Honeycomb weathering, also known as honeycombs, honeycombed sandstone, is a form of cavernous weathering that consists of regular, tightly adjoining, and commonly patterned cavities that are developed in weathered bedrock; are less than 2 cm in size; and resemble a honeycombed structure. Honeycombs have also been called alveoli, lacework, stonelace, fretting, or miniature tafoni weathering. The size at which honeycombs are differentiated from tafoni varies greatly in the scientific literature and lacks an official consensus.

== Distribution ==
Honeycomb weathering typically develops in siliceous, either coarse-grained sedimentary (sandstone) or coarsely crystalline plutonic (granite) rocks. It can be found in all climate types, but is most prolific in salt-rich environments, such as deserts and coastal zones. The common factors in the environments in which it is found are high salt concentrations and frequent or occasional desiccating conditions. Honeycomb weathering is rarely associated with highly soluble rock such as limestone or dolomite. Honeycombs also occur in stone structures, e.g. buildings and breakwaters, where a rate of development can be established. Honeycomb weathering has been found to have formed in greywacke blocks since they were used to build seawalls on the coast of Southeast Australia in 1943 and 1949.

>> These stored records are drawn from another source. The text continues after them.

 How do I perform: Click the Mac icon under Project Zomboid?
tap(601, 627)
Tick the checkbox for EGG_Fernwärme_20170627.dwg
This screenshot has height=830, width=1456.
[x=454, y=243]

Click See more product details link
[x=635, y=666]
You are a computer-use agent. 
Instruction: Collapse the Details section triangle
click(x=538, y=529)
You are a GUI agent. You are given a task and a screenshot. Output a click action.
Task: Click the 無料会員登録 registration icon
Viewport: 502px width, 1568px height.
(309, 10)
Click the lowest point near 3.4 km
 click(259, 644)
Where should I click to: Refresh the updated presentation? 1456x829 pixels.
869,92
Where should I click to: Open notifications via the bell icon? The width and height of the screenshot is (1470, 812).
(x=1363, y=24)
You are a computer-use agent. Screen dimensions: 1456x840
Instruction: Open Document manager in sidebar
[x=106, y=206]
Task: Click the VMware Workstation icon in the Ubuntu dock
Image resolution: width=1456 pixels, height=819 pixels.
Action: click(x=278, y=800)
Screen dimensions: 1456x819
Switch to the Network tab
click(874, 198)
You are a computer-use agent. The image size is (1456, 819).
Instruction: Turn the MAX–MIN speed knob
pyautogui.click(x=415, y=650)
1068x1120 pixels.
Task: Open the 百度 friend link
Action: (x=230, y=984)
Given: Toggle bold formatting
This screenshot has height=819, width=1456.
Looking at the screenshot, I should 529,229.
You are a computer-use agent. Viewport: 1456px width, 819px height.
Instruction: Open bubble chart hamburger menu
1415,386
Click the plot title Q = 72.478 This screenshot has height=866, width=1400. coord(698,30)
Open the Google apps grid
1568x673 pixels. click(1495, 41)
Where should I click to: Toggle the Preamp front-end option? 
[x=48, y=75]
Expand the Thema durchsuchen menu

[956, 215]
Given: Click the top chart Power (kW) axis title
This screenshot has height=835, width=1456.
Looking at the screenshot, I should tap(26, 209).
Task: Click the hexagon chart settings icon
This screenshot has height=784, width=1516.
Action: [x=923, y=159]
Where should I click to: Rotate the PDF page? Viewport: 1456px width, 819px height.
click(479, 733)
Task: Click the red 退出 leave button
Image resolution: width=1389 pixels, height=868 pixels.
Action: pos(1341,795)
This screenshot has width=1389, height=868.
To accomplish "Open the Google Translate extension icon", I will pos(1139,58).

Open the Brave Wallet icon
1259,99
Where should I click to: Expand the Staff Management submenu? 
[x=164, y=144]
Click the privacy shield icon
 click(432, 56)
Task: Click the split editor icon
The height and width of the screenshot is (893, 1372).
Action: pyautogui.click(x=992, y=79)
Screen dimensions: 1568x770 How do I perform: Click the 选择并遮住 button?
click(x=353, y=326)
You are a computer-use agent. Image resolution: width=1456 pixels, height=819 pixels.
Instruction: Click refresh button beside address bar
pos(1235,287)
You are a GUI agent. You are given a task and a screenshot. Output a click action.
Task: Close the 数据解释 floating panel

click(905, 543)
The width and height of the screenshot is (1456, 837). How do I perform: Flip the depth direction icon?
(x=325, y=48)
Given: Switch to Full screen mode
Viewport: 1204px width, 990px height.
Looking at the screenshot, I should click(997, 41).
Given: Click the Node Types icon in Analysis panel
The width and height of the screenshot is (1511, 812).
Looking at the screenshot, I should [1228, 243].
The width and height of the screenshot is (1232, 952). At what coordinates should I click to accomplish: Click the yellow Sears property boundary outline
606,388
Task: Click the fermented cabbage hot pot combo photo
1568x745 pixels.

Honeycomb and other forms of cavernous weathering are likely as characteristic of the weathering of sandstones as fluting is of limestones, but it is not uniformly or universally developed. For example, in some cliffs, large expanses of the rock face exhibit surface weathering and cavernous weathering of metric dimensions. However, other rock faces are pitted between closely spaced bedding and vertical joint planes. In the southwestern United States, sheer faces of Coconino and Supai Sandstones cropping out along the sides of the Grand Canyon are only sparsely honeycombed. Also, the tall spires of De Chelley Sandstone at Monument Valley in Utah are unmarked by such weathering. In contrast, the Aztec Sandstone of The Valley of Fire in Nevada exhibits delicate and widespread honeycomb and other cavernous weathering. The difference may lie in contrasting patterns of permeability and jointing and resulting variations in the flow of waters through these sandstone.

==Cause==
Many explanations have been proposed for honeycomb and other cavernous weathering. These explanations include marine abrasion; wind corrasion; mechanical weathering resulting from short-term temperature variations; chemical weathering of the interior of the rock (core-softening) under a protective crust (case-hardening) followed by mechanical removal of the softened material; biogeochemical weathering by lichens; temperature variations acting on salt efflorescence in coastal regions; and salt weathering. Most commonly, researchers have advocated salt weathering as the primary explanation for the formation of honeycomb weathering. Currently, it is considered to be polygenetic in origin; being the result of complex interaction of physical and chemical weathering processes, which include salt weathering and cyclic wetting and drying. There are instances where honeycombing or pitting of sandstone is due simply to removal of easily soluble cements such as calcite or dolomite, e.g. Cretaceous sandstones in central Kansas.